<<<<

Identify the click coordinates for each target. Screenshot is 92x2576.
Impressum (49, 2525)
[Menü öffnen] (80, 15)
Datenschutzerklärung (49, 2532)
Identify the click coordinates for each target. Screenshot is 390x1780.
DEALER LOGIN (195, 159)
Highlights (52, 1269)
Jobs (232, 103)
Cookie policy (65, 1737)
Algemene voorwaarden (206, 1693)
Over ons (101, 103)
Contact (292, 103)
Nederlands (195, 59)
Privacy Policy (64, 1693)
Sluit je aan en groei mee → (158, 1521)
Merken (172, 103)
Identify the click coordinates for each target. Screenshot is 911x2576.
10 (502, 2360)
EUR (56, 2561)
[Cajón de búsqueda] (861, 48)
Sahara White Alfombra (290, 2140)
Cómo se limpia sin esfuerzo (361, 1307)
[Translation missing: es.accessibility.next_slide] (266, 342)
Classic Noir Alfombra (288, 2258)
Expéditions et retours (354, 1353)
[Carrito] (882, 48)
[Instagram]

>>>>

*Work to complete:*
With no line skipped, copy the entries exactly as written.

*Solved exercise:*
Identify the click coordinates for each target. Screenshot is 92x2576.
Impressum (49, 2525)
[Menü öffnen] (80, 15)
Datenschutzerklärung (49, 2532)
Identify the click coordinates for each target. Screenshot is 390x1780.
DEALER LOGIN (195, 159)
Highlights (52, 1269)
Jobs (232, 103)
Cookie policy (65, 1737)
Algemene voorwaarden (206, 1693)
Over ons (101, 103)
Contact (292, 103)
Nederlands (195, 59)
Privacy Policy (64, 1693)
Sluit je aan en groei mee → (158, 1521)
Merken (172, 103)
Identify the click coordinates for each target. Screenshot is 911x2576.
10 (502, 2360)
EUR (56, 2561)
[Cajón de búsqueda] (861, 48)
Sahara White Alfombra (290, 2140)
Cómo se limpia sin esfuerzo (361, 1307)
[Translation missing: es.accessibility.next_slide] (266, 342)
Classic Noir Alfombra (288, 2258)
Expéditions et retours (354, 1353)
[Carrito] (882, 48)
[Instagram]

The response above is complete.